Tuesday, April 28, 2009

The Update

School: Today, after attending class for three weeks, I got officially accepted.... good thing... what a relief!! Last week was soup week, and as you may know, I am not a fan of soup. Just no thanks, I would rather have something else. So, class was interesting for me cause it was sorta like foreign, but I did okay. For my groups' free choice soup we made chicken tortilla and I prolly ate half of it before we served it, then once Chef graded up, I ate most of that bowl too. So good! Thank you Gustavo! This coming week is on Vegetable... oh joy. It shouldn't be too bad... I hope. Ain't going to lie, a little nervous. Then the week after that is the mid-term, super scared about that, but the next week after that is chicken so that should be fun! I am excited for chicken!

Home: Last Saturday was my parent's wedding anniversary. I thought I would be fine, because it was nothing we really celebrated before. Mom and dad would usually exchange cards and Dad would get Mom some flowers and that would be that... no big thing. had class Saturday afternoon and as I drove down, I started sobbing like a baby. Nice. While in class it wasn't so hard to control my emotions because I was busy with a ton of things to do and get done so I didn't really have time to think, but have no fear, once I hit the parking lot after and saw the truck... lost it! Great.

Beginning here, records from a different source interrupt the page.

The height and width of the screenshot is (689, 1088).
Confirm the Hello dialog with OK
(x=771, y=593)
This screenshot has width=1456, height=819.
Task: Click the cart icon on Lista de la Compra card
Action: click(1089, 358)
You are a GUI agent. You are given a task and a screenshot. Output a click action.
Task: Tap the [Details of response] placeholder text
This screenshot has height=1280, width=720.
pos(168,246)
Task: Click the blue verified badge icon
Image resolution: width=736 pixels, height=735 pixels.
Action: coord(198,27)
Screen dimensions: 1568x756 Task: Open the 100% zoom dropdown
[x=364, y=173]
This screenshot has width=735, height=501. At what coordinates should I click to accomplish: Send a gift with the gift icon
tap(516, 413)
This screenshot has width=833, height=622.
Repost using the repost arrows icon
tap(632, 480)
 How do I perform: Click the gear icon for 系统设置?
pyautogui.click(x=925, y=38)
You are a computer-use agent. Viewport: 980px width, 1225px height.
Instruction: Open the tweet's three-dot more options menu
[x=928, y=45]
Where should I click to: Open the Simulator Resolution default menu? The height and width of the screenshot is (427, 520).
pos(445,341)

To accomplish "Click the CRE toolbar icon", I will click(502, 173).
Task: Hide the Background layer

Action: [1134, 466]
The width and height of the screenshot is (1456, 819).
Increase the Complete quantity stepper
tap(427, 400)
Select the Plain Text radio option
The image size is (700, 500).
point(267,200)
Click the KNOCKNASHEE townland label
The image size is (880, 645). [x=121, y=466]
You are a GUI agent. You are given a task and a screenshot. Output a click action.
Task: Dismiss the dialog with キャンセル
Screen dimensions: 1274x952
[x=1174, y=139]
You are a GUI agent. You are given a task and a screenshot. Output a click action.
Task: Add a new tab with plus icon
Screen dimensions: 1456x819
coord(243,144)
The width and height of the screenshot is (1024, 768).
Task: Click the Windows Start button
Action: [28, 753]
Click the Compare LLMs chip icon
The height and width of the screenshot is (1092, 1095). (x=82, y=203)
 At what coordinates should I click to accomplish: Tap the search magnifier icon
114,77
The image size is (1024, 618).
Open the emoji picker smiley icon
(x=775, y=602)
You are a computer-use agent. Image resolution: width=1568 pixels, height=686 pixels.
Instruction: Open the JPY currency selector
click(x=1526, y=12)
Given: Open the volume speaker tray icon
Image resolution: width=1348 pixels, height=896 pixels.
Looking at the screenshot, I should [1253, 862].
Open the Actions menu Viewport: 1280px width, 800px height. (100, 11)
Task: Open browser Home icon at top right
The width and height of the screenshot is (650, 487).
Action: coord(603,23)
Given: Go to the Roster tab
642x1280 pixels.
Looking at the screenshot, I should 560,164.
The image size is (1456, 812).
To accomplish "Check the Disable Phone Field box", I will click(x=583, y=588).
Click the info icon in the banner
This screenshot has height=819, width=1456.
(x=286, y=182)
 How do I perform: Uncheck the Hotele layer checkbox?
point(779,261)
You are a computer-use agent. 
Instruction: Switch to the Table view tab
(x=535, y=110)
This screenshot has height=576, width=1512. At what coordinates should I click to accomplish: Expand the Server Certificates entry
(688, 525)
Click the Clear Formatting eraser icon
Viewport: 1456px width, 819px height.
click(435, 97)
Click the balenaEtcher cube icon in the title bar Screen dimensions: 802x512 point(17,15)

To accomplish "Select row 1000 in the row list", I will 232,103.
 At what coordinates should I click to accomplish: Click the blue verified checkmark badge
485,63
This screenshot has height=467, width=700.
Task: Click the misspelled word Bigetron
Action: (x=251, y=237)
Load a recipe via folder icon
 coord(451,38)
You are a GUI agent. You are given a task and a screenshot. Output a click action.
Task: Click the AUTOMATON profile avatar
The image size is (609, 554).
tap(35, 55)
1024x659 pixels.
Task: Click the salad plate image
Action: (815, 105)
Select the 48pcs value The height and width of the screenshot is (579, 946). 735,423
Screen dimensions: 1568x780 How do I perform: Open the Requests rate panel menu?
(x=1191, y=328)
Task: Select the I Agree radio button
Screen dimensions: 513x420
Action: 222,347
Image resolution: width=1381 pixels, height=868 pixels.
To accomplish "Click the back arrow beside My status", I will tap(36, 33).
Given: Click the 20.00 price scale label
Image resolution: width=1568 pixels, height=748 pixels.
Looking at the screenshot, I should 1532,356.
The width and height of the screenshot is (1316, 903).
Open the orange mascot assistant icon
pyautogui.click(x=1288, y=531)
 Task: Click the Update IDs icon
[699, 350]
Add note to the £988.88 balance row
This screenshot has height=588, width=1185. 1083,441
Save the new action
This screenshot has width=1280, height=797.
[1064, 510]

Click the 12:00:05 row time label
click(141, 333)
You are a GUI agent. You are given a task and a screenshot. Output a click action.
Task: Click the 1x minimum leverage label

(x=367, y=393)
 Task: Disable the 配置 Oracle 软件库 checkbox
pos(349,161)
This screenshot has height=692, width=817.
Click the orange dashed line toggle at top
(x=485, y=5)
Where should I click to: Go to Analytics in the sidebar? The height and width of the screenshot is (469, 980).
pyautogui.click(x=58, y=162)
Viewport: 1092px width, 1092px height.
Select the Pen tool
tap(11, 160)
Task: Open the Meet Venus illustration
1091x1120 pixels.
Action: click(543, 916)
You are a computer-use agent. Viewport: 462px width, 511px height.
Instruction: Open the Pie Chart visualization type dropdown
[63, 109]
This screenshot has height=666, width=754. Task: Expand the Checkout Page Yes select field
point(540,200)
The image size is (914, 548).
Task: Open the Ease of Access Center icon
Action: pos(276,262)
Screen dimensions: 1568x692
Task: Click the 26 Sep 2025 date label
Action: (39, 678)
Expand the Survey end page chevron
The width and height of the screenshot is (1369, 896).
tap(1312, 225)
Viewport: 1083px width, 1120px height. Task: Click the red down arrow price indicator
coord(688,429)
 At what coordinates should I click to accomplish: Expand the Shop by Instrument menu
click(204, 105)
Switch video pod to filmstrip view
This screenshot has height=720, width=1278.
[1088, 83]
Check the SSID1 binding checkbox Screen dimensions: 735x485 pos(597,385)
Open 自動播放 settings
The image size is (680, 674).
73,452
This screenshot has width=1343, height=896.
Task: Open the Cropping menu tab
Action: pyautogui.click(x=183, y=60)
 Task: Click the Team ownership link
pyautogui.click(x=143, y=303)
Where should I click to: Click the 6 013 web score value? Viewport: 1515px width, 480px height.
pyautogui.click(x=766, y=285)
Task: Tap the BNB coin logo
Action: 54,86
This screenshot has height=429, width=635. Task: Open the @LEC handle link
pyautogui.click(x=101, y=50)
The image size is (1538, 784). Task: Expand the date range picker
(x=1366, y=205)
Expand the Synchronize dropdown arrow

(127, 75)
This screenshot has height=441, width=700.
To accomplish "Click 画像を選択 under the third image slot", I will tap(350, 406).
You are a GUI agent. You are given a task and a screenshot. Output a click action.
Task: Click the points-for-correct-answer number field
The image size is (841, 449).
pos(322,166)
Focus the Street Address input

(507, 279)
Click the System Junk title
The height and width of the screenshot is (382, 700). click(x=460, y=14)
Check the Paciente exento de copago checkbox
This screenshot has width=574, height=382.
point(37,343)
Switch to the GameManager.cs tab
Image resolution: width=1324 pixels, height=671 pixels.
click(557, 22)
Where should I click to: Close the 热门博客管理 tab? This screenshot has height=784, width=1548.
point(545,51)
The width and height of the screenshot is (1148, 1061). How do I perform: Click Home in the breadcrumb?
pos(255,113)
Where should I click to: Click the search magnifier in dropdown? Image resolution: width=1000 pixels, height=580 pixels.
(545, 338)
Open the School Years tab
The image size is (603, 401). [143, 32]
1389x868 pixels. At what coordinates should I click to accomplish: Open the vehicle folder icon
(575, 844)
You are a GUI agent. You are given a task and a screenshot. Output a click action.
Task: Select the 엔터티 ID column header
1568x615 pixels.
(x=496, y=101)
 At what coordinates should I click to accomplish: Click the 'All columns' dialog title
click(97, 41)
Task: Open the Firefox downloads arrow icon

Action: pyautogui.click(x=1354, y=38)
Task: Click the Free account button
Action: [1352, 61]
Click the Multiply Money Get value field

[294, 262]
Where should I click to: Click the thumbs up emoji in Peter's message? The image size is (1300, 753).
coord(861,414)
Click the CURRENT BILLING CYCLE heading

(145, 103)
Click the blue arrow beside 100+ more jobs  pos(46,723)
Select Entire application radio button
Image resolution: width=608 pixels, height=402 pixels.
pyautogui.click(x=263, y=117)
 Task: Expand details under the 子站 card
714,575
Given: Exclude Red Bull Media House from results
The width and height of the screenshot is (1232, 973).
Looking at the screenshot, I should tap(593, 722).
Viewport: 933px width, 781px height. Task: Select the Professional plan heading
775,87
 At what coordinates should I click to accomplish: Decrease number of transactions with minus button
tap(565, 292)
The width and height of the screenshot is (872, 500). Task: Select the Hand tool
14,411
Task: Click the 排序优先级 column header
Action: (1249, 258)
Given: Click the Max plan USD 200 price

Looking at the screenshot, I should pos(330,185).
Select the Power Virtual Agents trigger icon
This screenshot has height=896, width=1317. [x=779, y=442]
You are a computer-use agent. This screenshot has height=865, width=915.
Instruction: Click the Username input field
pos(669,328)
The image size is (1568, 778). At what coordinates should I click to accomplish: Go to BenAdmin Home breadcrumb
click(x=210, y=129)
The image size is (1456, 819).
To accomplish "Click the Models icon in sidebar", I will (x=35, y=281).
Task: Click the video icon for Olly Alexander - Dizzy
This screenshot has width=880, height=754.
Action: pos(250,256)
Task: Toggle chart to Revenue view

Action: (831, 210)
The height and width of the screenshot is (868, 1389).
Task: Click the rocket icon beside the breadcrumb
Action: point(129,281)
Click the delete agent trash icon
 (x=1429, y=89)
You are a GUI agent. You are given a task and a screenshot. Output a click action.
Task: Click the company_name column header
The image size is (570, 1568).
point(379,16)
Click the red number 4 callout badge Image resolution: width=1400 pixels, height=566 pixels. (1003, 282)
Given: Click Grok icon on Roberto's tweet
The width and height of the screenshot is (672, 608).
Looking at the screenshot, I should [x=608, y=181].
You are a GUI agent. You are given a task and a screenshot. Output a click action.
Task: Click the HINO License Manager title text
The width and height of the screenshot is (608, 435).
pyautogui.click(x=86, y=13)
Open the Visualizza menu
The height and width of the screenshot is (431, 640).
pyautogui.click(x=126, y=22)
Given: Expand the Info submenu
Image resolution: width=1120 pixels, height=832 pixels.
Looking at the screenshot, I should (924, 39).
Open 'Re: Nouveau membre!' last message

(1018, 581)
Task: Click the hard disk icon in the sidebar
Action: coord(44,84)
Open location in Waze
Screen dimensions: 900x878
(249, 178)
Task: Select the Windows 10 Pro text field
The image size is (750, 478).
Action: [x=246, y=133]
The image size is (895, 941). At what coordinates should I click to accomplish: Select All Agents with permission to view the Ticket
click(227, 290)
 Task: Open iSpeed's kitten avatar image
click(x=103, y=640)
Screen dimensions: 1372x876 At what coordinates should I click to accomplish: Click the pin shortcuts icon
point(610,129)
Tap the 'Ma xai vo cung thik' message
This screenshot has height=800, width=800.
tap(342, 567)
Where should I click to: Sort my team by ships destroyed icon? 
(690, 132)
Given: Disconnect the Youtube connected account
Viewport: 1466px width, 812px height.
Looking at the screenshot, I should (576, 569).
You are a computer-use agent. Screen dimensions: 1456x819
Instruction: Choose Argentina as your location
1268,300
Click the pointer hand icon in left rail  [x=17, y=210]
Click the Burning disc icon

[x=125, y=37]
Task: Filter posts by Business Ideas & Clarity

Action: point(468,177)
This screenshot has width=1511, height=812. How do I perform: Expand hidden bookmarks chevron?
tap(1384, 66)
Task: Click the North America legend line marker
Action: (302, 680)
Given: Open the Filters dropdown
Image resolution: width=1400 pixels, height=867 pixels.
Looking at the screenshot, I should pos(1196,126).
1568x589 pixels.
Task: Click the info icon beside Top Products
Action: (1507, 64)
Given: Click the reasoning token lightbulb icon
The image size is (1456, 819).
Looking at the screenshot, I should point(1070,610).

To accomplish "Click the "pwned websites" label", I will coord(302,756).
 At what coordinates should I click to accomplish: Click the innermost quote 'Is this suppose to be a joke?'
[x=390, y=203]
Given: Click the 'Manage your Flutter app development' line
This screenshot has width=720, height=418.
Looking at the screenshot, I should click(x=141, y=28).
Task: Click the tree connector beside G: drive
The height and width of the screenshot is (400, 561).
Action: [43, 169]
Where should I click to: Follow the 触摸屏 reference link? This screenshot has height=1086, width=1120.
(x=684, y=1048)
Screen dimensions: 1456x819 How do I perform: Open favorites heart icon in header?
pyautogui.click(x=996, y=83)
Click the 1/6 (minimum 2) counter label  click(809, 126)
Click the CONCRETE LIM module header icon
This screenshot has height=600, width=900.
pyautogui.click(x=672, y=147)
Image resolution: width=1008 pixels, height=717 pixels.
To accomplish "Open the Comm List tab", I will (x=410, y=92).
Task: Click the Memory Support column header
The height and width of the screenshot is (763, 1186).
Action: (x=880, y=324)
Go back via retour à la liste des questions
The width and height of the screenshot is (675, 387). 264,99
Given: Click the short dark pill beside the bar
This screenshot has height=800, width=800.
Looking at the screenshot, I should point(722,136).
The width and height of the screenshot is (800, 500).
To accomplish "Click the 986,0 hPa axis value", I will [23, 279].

Life: I have always said that I love people. I find them fascinating. I love to watch them because as a whole, people aren't vary smart yet are very entertaining! Recently, I have become aware, yet again, at how amazing people can be. The expectations that just because that is how they feel, that is how you should feel as well. Really? No, thank you, I will hold my own opinion of you. Also, I am amazed at the balls some people have and the things they offer and request. I am growing a lot but there is still a long way for me to go, but I don't think I will ever be as confident as some of my new friends. It is a scary world out there, and it makes me nervous but I am going to try my best to put my head up and be a part of it. I use to think only I could hold me back, and I still think that is true, but in some ways, I am happy to withdraw from certain activities.

That is all I got for this moment... I got a couple stories for you but there is some stuff happening that will add to it so I think I am going to wait and just lay it all out at one time. So keep checking in and I will let you know as soon as I know more!